→ Data for processing
=== Begin Enclosure ===

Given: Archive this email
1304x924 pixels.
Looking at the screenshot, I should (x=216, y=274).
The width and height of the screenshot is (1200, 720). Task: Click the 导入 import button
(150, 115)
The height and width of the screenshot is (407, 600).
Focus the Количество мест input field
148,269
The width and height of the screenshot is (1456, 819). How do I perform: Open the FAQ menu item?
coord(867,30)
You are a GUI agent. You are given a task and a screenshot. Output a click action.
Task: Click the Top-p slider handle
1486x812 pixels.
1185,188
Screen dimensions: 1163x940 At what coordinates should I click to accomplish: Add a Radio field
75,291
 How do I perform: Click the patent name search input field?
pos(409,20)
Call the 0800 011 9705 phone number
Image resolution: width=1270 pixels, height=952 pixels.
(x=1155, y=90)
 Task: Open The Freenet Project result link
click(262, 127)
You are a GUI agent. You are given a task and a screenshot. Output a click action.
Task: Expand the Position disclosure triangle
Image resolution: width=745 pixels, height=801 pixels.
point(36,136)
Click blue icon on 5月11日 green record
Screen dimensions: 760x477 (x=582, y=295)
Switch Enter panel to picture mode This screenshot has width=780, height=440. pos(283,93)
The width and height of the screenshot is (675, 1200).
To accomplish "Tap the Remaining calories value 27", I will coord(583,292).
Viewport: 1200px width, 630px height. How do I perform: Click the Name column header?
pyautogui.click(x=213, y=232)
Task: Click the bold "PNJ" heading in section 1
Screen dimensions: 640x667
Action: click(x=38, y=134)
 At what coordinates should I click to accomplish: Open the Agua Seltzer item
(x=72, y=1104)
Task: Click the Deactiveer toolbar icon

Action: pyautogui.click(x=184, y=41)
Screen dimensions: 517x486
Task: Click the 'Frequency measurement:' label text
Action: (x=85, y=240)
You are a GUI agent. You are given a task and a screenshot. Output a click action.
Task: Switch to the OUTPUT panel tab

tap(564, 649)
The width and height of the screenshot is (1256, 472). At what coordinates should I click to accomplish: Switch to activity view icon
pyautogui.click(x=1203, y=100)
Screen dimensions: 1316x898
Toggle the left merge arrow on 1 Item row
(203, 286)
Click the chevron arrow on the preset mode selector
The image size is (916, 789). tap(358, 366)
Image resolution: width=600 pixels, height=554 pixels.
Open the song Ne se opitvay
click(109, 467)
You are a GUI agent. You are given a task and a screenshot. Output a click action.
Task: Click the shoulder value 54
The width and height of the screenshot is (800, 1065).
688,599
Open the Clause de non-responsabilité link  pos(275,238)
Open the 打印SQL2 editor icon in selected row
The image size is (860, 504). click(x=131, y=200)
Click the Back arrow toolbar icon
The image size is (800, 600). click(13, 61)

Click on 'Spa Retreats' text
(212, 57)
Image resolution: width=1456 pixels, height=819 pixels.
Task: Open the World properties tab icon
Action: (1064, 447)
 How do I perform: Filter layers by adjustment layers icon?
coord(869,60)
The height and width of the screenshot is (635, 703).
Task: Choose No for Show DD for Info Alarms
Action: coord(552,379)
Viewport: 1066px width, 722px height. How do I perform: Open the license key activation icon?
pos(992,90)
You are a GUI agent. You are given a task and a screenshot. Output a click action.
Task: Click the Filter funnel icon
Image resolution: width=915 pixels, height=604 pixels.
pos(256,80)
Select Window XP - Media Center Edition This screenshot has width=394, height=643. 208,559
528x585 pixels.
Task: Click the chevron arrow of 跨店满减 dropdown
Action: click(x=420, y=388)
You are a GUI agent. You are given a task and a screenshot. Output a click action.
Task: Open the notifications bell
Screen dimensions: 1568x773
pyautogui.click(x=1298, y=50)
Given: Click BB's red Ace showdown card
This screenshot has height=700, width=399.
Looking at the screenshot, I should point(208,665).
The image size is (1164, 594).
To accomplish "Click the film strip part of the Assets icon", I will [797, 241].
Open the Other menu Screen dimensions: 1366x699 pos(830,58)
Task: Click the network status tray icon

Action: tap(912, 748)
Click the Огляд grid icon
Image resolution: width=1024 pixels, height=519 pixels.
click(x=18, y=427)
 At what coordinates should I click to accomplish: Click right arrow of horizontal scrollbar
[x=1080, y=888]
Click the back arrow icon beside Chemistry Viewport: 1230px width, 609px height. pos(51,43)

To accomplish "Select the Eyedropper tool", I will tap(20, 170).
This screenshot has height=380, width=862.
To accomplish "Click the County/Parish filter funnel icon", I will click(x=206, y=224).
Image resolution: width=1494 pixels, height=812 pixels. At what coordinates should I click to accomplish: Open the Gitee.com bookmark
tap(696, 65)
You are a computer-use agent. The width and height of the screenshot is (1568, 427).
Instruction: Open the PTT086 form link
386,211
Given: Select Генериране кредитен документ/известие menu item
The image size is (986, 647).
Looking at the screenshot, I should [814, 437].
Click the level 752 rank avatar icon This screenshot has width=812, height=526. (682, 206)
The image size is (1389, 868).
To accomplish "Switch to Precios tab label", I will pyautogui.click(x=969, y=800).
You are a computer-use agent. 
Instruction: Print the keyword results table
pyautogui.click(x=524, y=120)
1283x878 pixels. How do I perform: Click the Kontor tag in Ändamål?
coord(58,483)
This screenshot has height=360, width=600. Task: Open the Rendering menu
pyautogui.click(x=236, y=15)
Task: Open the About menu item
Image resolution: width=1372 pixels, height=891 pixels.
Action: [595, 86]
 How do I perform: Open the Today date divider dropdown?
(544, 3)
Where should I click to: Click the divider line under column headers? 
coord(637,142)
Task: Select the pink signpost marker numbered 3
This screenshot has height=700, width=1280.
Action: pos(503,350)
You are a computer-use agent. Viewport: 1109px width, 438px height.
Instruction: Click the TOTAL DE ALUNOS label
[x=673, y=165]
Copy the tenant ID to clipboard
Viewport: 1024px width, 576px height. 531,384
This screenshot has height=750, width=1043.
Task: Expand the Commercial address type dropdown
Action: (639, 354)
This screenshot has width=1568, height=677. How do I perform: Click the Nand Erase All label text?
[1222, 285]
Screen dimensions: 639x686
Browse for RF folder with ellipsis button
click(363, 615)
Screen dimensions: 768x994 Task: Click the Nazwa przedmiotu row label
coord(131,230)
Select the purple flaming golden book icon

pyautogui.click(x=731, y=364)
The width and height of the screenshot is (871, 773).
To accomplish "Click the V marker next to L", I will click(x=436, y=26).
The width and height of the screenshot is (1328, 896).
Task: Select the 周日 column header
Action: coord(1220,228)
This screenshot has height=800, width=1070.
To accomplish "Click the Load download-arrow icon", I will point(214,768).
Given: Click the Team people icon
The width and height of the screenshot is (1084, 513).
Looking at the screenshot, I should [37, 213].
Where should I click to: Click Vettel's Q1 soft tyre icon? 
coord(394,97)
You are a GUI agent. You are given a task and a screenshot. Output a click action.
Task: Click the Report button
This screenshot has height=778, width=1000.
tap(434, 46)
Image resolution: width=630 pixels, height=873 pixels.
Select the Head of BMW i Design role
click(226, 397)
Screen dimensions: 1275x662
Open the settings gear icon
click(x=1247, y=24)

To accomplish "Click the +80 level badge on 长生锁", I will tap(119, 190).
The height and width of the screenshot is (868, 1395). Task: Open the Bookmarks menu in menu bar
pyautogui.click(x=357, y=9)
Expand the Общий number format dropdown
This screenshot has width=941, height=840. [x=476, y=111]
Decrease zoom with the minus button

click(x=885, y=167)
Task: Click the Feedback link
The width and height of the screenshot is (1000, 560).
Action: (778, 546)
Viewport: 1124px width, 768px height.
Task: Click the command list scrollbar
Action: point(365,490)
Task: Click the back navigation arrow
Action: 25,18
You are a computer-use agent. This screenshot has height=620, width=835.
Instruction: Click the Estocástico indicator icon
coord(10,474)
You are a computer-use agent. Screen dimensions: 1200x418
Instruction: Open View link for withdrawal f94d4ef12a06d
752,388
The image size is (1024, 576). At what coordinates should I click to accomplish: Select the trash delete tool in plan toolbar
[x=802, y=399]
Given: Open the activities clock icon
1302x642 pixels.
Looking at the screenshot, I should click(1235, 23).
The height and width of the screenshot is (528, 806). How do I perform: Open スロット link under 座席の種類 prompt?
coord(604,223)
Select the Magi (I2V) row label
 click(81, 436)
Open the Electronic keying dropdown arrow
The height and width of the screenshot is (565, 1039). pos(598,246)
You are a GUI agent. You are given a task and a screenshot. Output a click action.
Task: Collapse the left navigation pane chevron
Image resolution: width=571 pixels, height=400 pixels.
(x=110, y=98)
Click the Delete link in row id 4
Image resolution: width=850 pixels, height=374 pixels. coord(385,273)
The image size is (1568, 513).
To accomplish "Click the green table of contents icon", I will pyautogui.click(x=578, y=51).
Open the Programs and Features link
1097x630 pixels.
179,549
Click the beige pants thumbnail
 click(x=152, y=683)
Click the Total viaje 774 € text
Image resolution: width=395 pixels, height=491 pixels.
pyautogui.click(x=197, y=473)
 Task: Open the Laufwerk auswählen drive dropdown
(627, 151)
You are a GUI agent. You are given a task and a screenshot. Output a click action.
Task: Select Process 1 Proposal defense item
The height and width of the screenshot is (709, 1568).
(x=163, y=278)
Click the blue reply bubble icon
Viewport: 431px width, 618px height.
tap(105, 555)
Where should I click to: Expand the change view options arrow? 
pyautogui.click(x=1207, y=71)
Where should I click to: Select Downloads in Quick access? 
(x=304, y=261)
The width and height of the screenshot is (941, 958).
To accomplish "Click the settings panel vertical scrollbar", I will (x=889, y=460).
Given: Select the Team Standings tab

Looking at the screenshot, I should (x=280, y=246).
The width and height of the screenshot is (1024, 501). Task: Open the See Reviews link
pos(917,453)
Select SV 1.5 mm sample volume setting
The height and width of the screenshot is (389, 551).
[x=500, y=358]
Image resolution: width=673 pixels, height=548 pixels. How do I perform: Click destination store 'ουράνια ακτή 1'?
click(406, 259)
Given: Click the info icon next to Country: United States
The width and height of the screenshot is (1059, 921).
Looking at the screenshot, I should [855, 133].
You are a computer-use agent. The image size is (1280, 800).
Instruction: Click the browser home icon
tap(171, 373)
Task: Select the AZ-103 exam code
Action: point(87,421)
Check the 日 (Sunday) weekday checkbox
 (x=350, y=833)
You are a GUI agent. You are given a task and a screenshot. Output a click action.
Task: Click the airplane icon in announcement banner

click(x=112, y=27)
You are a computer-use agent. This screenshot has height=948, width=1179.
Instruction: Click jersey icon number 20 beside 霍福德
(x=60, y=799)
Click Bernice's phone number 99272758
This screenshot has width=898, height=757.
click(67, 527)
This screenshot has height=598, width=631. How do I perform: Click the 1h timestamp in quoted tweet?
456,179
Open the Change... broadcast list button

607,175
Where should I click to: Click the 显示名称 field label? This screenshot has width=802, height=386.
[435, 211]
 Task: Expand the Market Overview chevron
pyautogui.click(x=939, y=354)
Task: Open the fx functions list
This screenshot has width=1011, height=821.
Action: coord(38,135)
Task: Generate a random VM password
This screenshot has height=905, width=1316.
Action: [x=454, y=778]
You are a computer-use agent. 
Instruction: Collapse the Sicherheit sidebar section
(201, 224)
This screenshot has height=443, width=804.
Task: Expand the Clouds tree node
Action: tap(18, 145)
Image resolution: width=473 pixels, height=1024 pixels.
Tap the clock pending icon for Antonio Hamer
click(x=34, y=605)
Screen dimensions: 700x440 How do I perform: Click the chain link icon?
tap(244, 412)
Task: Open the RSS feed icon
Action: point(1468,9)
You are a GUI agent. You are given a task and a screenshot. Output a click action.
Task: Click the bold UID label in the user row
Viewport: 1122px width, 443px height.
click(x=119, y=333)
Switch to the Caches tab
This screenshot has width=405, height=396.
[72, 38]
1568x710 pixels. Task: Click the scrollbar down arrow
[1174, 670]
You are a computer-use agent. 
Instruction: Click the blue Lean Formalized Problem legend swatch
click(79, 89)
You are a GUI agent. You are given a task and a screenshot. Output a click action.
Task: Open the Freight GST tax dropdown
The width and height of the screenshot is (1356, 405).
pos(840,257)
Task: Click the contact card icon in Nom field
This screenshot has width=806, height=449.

=== End Enclosure ===

→ Activity
Among the entries above, the line containing "Click on 'Spa Retreats' text", the line containing "The image size is (1164, 594).", and all lines between them are to be restated word for word; nothing else belongs in the reply.

→ Output for this exercise
Click on 'Spa Retreats' text
(212, 57)
Image resolution: width=1456 pixels, height=819 pixels.
Task: Open the World properties tab icon
Action: (1064, 447)
 How do I perform: Filter layers by adjustment layers icon?
coord(869,60)
The height and width of the screenshot is (635, 703).
Task: Choose No for Show DD for Info Alarms
Action: coord(552,379)
Viewport: 1066px width, 722px height. How do I perform: Open the license key activation icon?
pos(992,90)
You are a GUI agent. You are given a task and a screenshot. Output a click action.
Task: Click the Filter funnel icon
Image resolution: width=915 pixels, height=604 pixels.
pos(256,80)
Select Window XP - Media Center Edition This screenshot has width=394, height=643. 208,559
528x585 pixels.
Task: Click the chevron arrow of 跨店满减 dropdown
Action: click(x=420, y=388)
You are a GUI agent. You are given a task and a screenshot. Output a click action.
Task: Open the notifications bell
Screen dimensions: 1568x773
pyautogui.click(x=1298, y=50)
Given: Click BB's red Ace showdown card
This screenshot has height=700, width=399.
Looking at the screenshot, I should point(208,665).
The image size is (1164, 594).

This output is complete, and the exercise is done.